Saat malam tanggal 21 November 1945, TKR serta sebagian badan perjuangan Indonesia
melancarkan serangan pada kedudukan-kedudukan Inggris di wilayah Bandung bagian utara.
Hotel Homann serta Hotel Preanger yang dipakai musuh sebagai markas juga tidak luput dari
serangan.

Menanggapi serangan ini, tiga hari kemudian, MacDonald menyampaikan ultimatum pada
Gubernur Jawa Barat. Ultimatum ini berisi agar Bandung Utara dikosongkan oleh masyarakat
Indonesia, termasuk juga dari pasukan bersenjata.
Masyarakat Indonesia yang mendengar ultimatum ini tak menghiraukannya. Karena itu, pecahlah
pertempuran pada sekutu serta pejuang Bandung di tanggal 6 Desember 1945.

Lalu, di tanggal 23 Maret 1946, sekutu kembali mengulang ultimatumnya. Sekutu memerintahkan
agar TRI (Tentara Republik Indonesia) segera meninggalkan kota Bandung. Mendengar
ultimatum itu, pemerintah Indonesia di Jakarta kemudian menginstrusikan agar TRI
mengosongkan kota Bandung untuk keamanan rakyat.

Walau demikian, perintah ini berbeda dengan yang diberikan dari markas TRI di Yogyakarta. Dari
Yogyakarta, keluar instruksi agar terus bertahan di Bandung. Dalam masa ini, sekutu juga
membagi Bandung dalam dua sektor, yaitu Bandung Utara serta Bandung Selatan. Lalu, sekutu
meminta masyarakat Indonesia untuk meninggalkan Bandung Utara.

Kondisi di kota Bandung jadi semakin genting. Situasi kota ini jadi mencekam serta dipenuhi
orang -orang yang panik. Para pejuang juga bingung dalam mengikuti instruksi yang berbeda dari
pusat Jakarta serta Yogyakarta. Pada akhirnya, para pejuang Indonesia memutuskan untuk
melancarkan serangan besar-besaran pada sekutu di tanggal 24 Maret 1946.

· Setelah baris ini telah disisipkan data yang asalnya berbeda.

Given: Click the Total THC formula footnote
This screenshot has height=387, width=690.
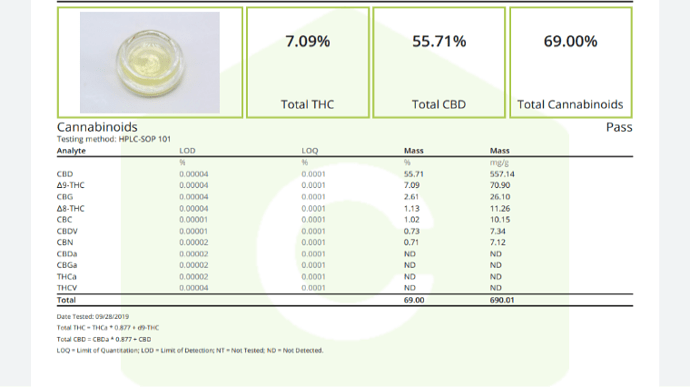Looking at the screenshot, I should 108,328.
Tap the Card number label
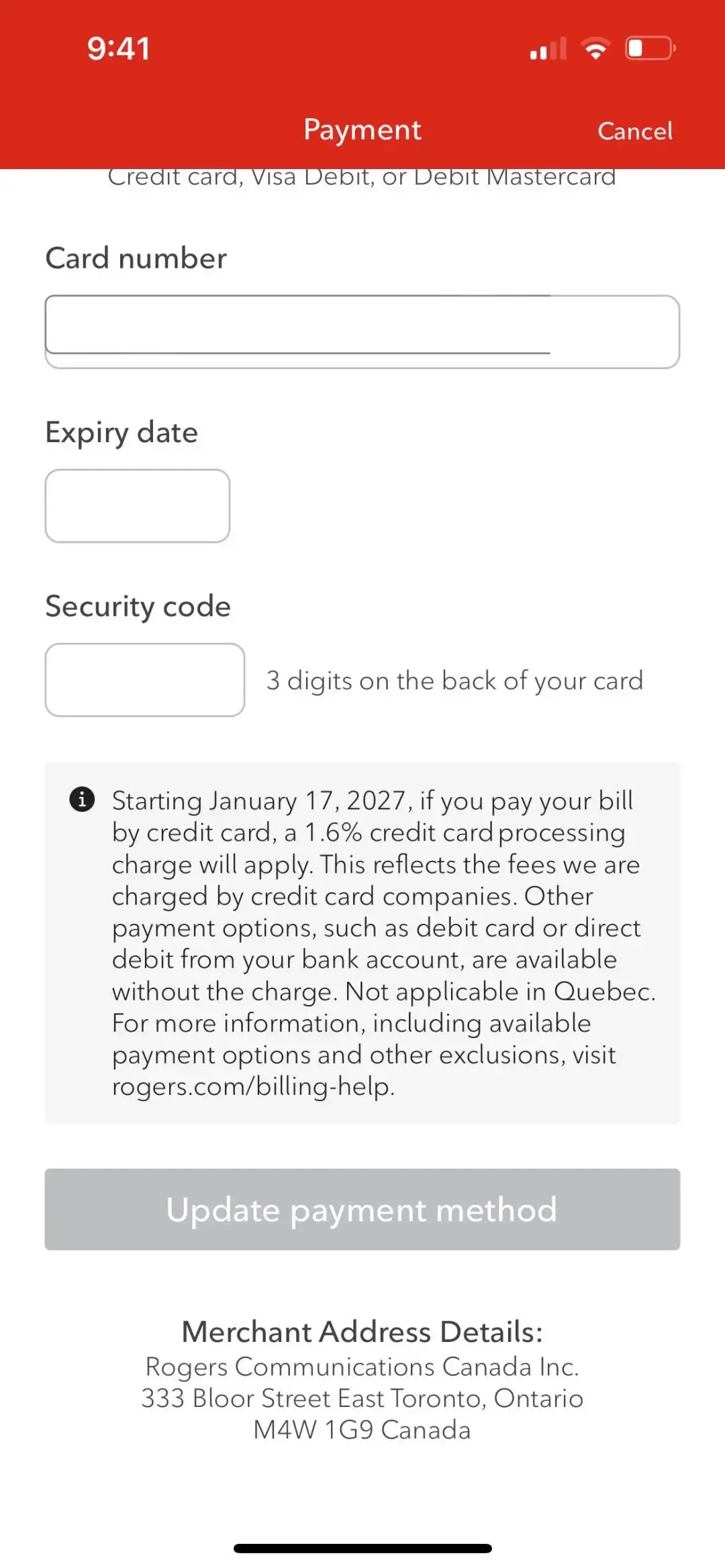Viewport: 725px width, 1568px height. coord(136,258)
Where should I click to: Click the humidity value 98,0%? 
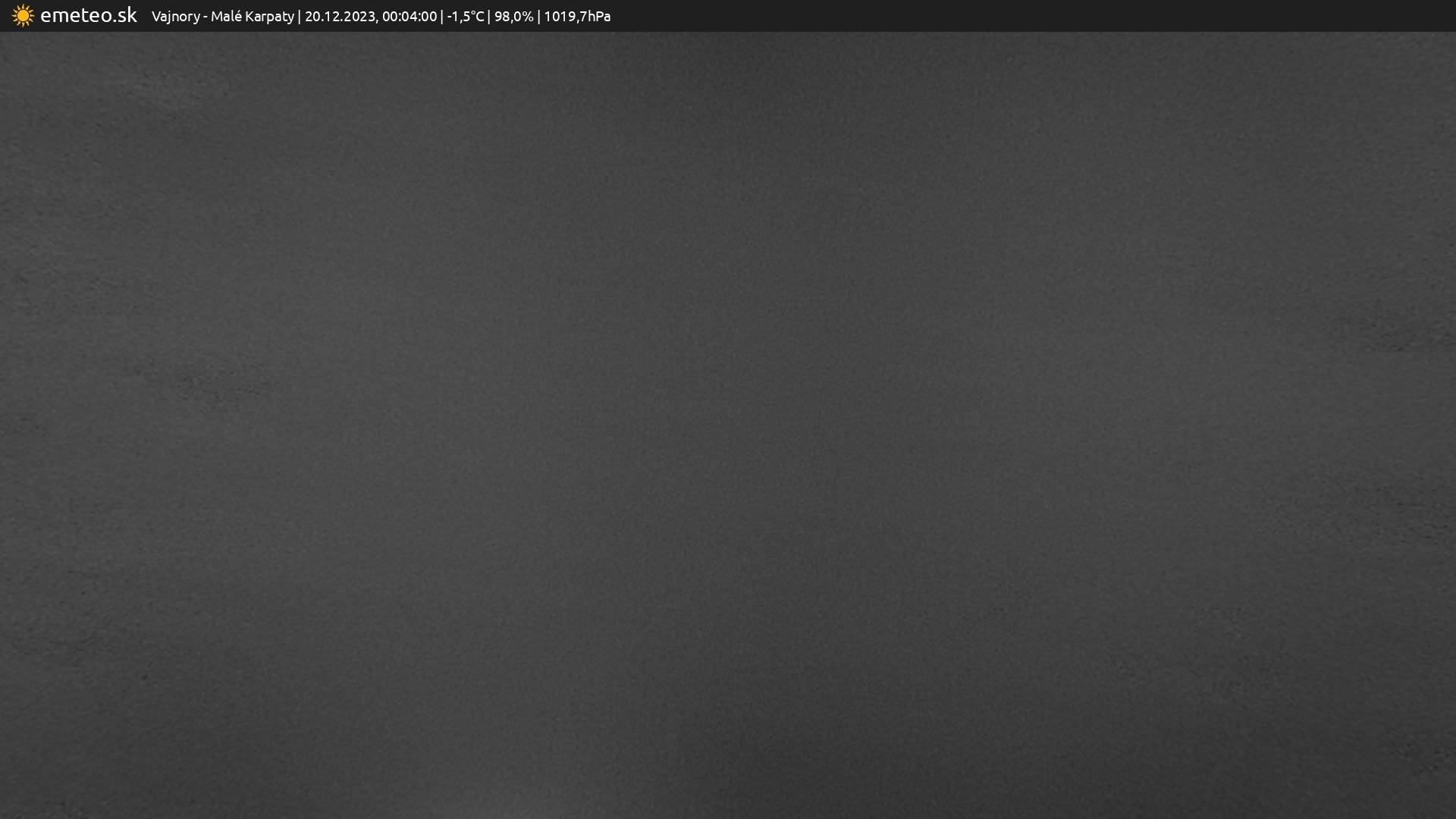(513, 17)
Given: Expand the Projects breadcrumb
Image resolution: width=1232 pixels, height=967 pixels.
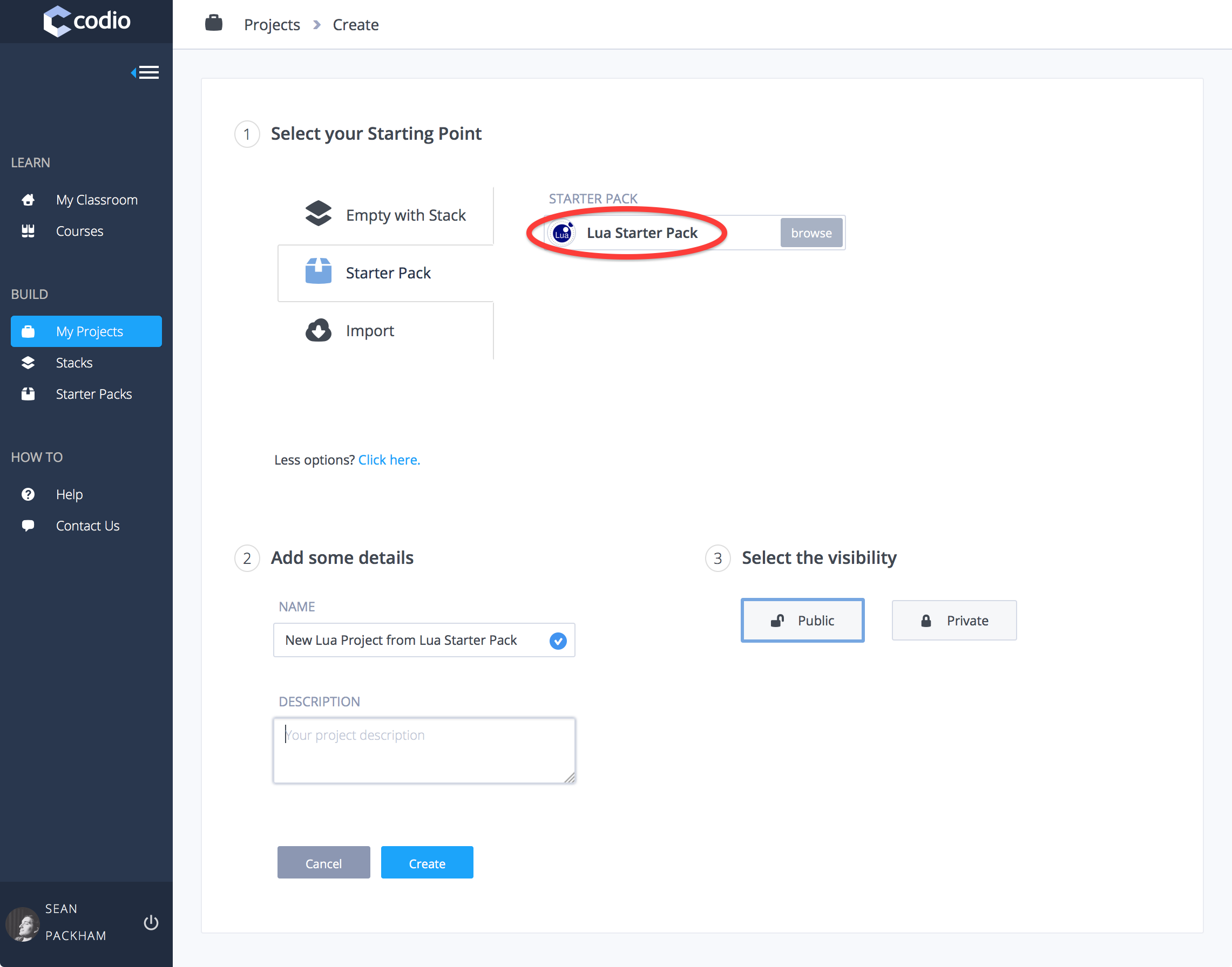Looking at the screenshot, I should (272, 24).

Para pejuang Indonesia menyerang pos-pos sekutu. Mereka juga membakar semua isi kota
Bandung Utara. Setelah berhasil membumihanguskan kota Bandung Utara, barulah mereka pergi
mengundurkan diri dari Bandung Utara. Aksi ini dilakukan oleh 200.000 orang selama 7 jam.

Keadaan Bandung yang dipenuhi dengan kobaran api laksana lautan inilah yang membuat
peristiwa tersebut dijuluki dengan sebutan Bandung Lautan Api.

Tujuan Membakar Bandung

Para pejuang Bandung memilih membakar Bandung dan lalu meninggalkannya dengan alasan
tertentu. Maksudnya yaitu untuk mencegah tentara Sekutu serta tentara NICA Belanda dalam
memakai kota Bandung sebagai markas strategis militer mereka dalam Perang Kemerdekaan
Indonesia.

Operasi pembakaran Bandung ini dikatakan sebagai operasi “bumihangus”. Keputusan untuk
membumihanguskan kota Bandung diambil lewat musyawarah Madjelis Persatoean Perdjoangan
Priangan (MP3), yang dilakukan di depan seluruh kekuatan perjuangan pihak Republik Indonesia,
tanggal 23 Maret 1946.

Hasil musyawarah itu lalu diumumkan oleh Kolonel Abdoel Haris Nasoetion sebagai Komandan
Divisi III TRI. Ia juga memerintahkan evakuasi Kota Bandung. Lalu, hari itu juga, rombongan
besar masyarakat Bandung mengalir. Pembakaran kota berlangsung malam hari sambil para
penduduknya pergi meninggalkan Bandung.